== Source material ==

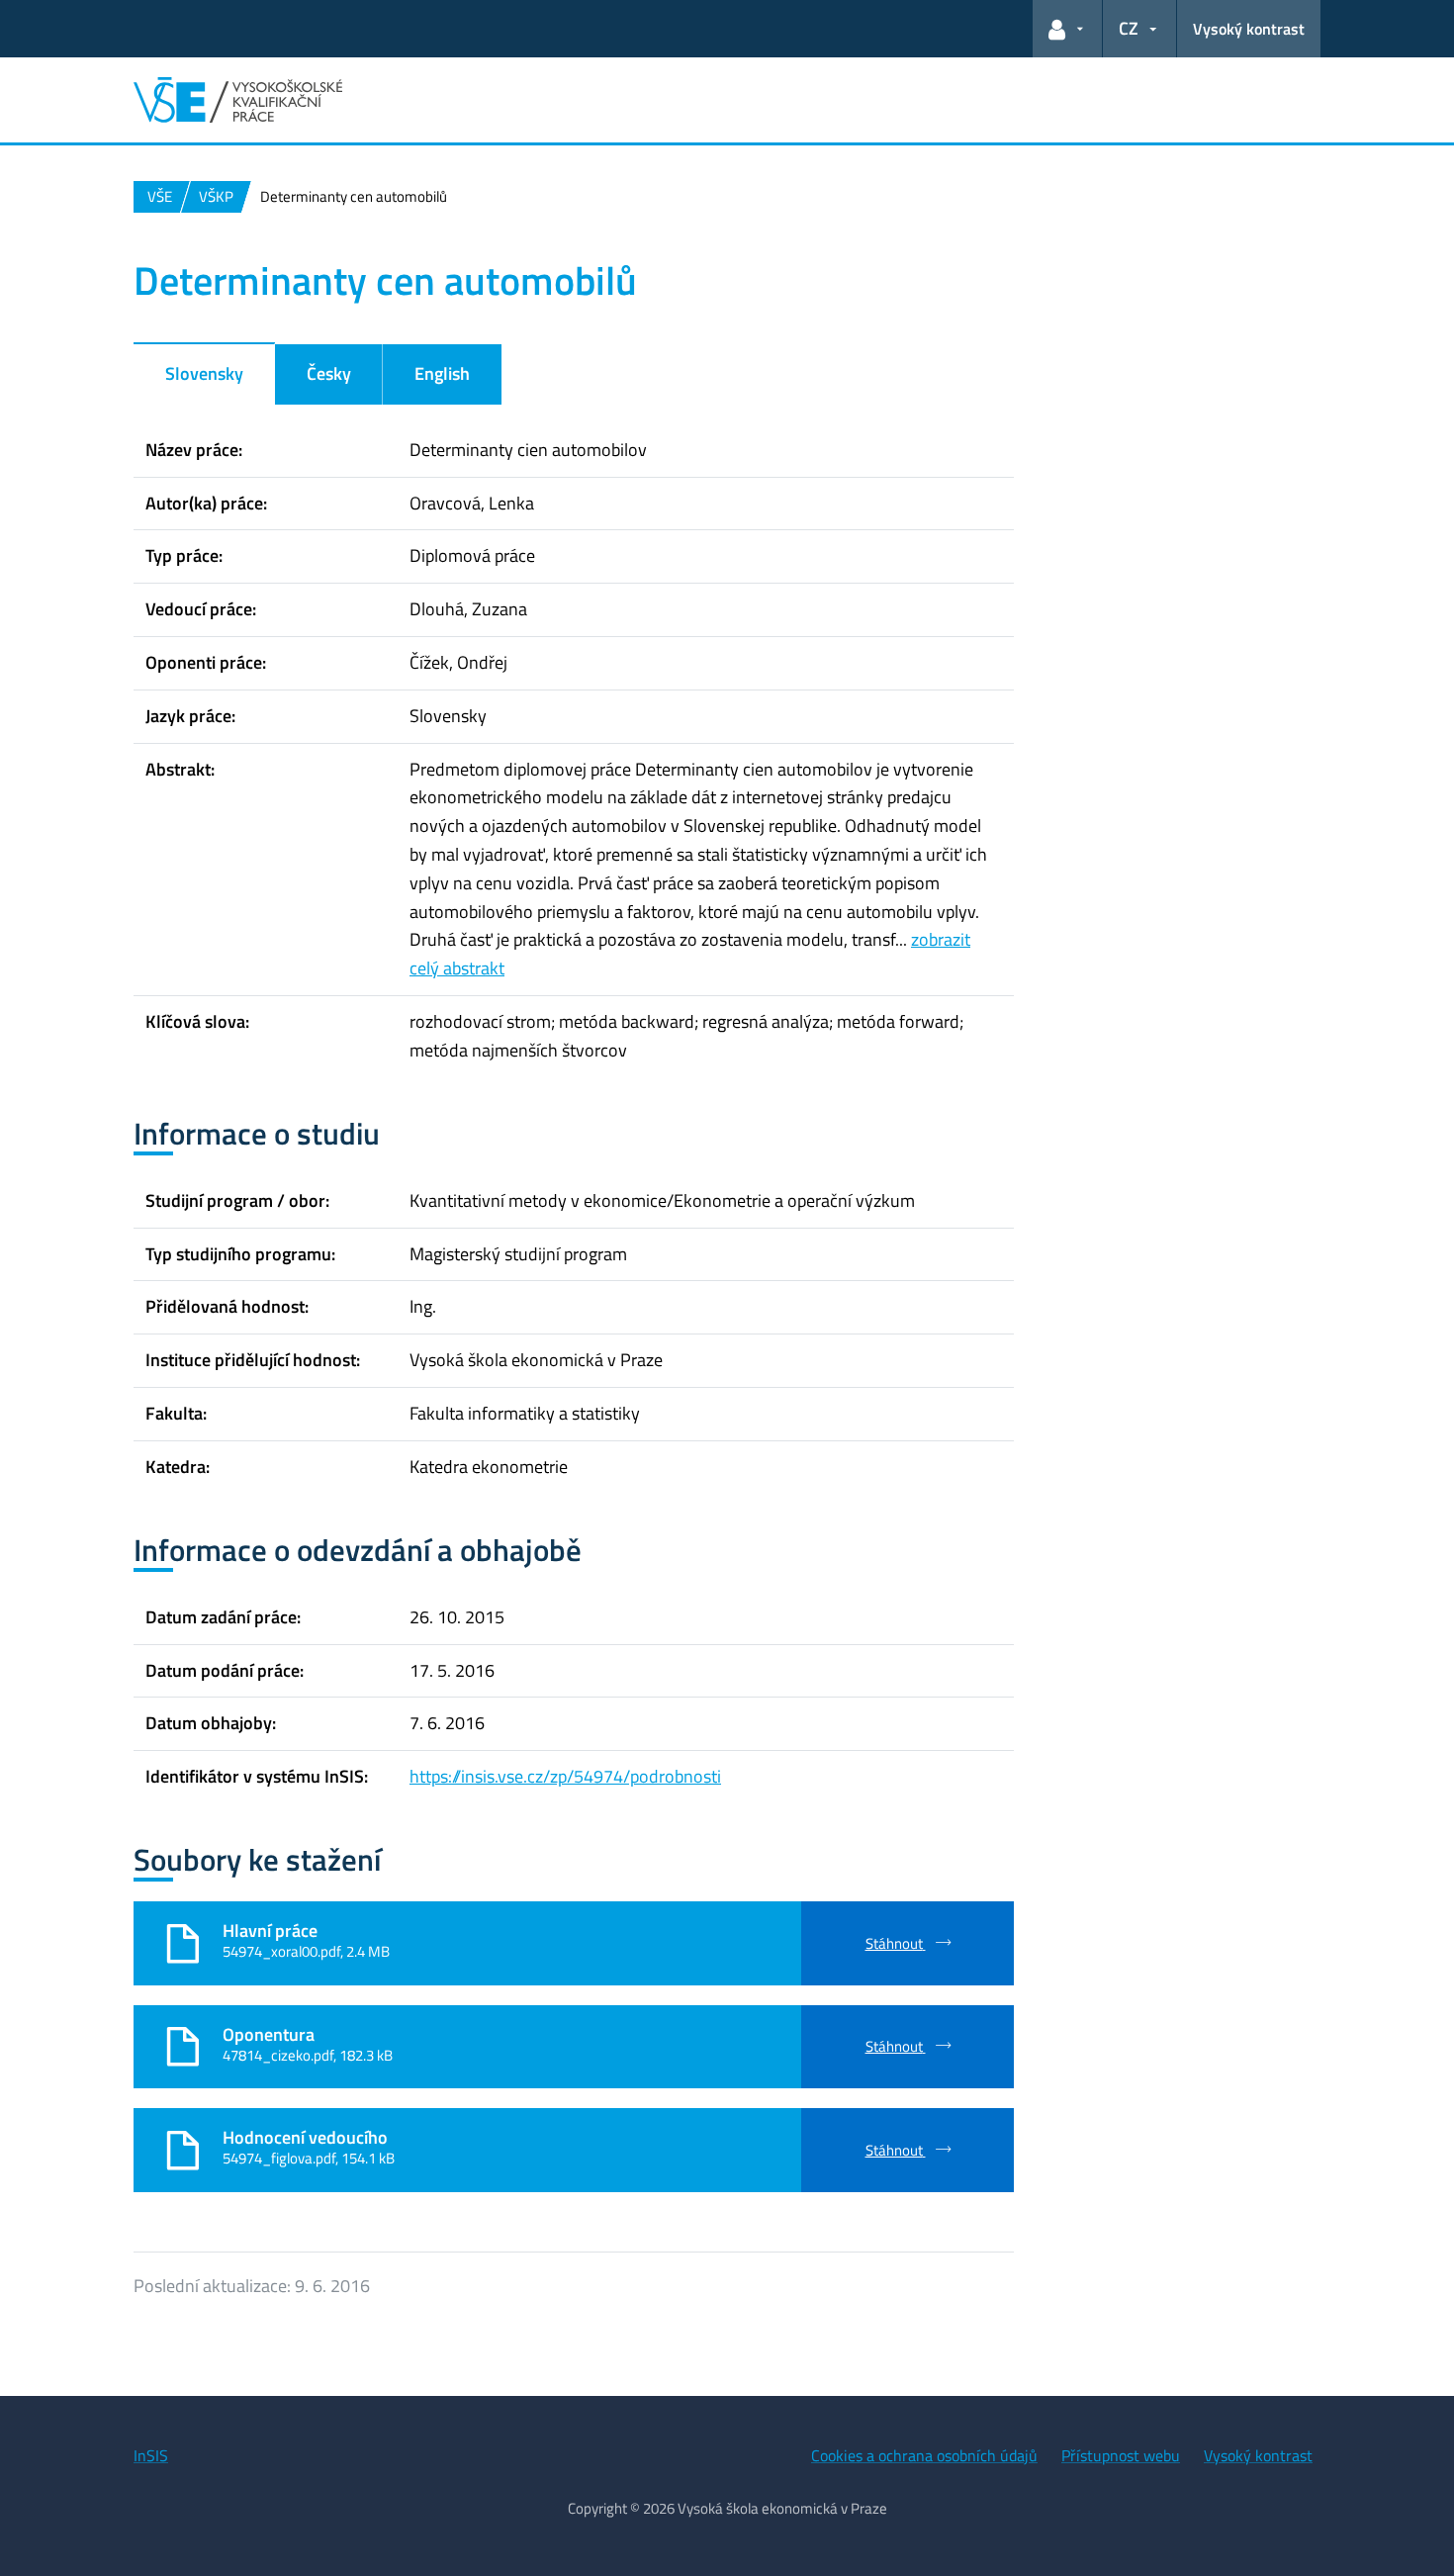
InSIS (151, 2455)
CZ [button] (1128, 28)
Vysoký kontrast (1249, 29)
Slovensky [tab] (204, 373)
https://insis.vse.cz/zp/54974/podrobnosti (565, 1776)
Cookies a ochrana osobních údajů (924, 2455)
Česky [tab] (329, 373)
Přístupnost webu (1120, 2455)
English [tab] (442, 373)
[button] (1067, 28)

===

What the task asks: Exactly the lines from the one with "Cookies a ochrana osobních údajů (924, 2455)" through the final line of the entries are to be returned, both ends included.

Solution to the problem:
Cookies a ochrana osobních údajů (924, 2455)
Česky [tab] (329, 373)
Přístupnost webu (1120, 2455)
English [tab] (442, 373)
[button] (1067, 28)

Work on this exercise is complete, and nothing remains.